These days, astronomers think normal matter comprises just 5 percent of the universe’s contents. Meanwhile, dark matter makes up some 26 percent, and dark energy accounts for the final 69 percent. Dark energy, it turns out, seems to be the real-world force behind Einstein’s cosmological constant, which plays a major role in preventing a Big Crunch-style collapse.
Thanks to the expansion caused by dark energy, within a couple of trillion years, all but the closest galaxies will be too far away to see. Then, perhaps 100 trillion years later, star formation will cease, as dense stellar remnants like white dwarfs and black holes lock up any remaining material.
About a googol years from now — that’s a 1 followed by 100 zeroes — the last objects in the universe, supermassive black holes, will finish evaporating via Hawking radiation. After this, the universe enters a so-called Dark Era, where matter is just a distant memory.
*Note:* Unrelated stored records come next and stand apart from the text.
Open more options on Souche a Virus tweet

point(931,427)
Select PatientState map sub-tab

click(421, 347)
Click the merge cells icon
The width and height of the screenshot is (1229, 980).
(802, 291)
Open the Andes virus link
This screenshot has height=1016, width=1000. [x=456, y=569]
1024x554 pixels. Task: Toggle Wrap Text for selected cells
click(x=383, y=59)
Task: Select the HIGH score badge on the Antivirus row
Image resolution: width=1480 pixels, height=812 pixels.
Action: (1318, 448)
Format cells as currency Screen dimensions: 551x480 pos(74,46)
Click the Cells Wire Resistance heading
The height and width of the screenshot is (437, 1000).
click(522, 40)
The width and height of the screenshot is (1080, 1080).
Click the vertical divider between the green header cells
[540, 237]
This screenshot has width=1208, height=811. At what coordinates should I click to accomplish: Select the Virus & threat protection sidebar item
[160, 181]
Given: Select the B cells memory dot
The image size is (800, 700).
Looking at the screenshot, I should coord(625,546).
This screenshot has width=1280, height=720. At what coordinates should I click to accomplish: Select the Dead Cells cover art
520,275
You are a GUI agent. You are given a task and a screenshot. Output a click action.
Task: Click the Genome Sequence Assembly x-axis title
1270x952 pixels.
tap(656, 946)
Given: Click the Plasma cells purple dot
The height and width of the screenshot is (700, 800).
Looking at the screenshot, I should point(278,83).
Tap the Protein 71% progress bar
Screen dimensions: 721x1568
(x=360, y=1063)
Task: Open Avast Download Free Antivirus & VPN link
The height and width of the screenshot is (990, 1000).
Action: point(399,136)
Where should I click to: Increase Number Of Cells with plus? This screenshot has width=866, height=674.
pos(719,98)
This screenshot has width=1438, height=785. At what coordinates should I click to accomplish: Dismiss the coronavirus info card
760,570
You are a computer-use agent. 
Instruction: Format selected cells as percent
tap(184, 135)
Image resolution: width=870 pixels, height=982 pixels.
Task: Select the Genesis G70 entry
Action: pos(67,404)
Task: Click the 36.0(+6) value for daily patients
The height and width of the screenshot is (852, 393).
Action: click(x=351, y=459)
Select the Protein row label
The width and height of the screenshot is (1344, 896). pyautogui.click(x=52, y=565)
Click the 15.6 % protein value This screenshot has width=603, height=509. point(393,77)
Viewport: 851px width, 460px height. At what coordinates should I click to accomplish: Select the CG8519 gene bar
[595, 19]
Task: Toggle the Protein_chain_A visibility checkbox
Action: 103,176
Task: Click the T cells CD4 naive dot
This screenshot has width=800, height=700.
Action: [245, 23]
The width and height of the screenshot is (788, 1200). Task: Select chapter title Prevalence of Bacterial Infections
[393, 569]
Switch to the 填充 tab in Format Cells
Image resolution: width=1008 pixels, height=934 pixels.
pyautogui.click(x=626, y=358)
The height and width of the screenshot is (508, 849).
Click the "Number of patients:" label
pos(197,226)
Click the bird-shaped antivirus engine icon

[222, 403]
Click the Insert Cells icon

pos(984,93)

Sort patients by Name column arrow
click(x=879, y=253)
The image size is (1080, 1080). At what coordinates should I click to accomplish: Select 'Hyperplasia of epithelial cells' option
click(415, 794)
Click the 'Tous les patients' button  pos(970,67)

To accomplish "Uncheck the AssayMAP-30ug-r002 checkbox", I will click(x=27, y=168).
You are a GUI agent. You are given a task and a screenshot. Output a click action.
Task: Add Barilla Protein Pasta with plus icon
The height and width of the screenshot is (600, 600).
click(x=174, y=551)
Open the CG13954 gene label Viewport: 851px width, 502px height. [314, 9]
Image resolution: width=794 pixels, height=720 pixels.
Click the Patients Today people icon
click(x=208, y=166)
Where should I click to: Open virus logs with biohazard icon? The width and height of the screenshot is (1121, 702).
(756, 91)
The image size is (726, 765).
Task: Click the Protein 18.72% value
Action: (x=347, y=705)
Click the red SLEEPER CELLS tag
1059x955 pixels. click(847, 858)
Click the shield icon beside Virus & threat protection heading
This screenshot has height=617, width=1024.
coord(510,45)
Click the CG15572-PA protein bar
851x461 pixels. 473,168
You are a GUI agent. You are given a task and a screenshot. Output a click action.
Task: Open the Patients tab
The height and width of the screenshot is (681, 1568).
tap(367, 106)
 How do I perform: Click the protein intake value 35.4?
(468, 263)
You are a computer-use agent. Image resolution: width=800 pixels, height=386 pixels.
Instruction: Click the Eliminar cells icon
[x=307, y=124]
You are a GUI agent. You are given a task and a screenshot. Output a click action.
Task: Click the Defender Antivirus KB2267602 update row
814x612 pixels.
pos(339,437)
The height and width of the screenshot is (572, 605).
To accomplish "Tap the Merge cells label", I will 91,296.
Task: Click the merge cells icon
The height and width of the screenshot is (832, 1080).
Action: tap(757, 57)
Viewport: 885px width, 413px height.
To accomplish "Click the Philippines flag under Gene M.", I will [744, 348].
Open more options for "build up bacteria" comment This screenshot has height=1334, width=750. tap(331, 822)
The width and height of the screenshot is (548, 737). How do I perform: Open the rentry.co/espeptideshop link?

The second law of thermodynamics suggests that entropy will keep increasing in a system (such as the cosmos) until it hits a maximum level. In real terms, that means that at some point, the universe will ultimately reach a state where all energy — and, hence, heat — is uniformly distributed. The final temperature of the entire universe will hover a smidge above absolute zero.
So, rather than mirroring Revelation, the death of our cosmos will likely resemble the beginning of Genesis: All will be empty and dark.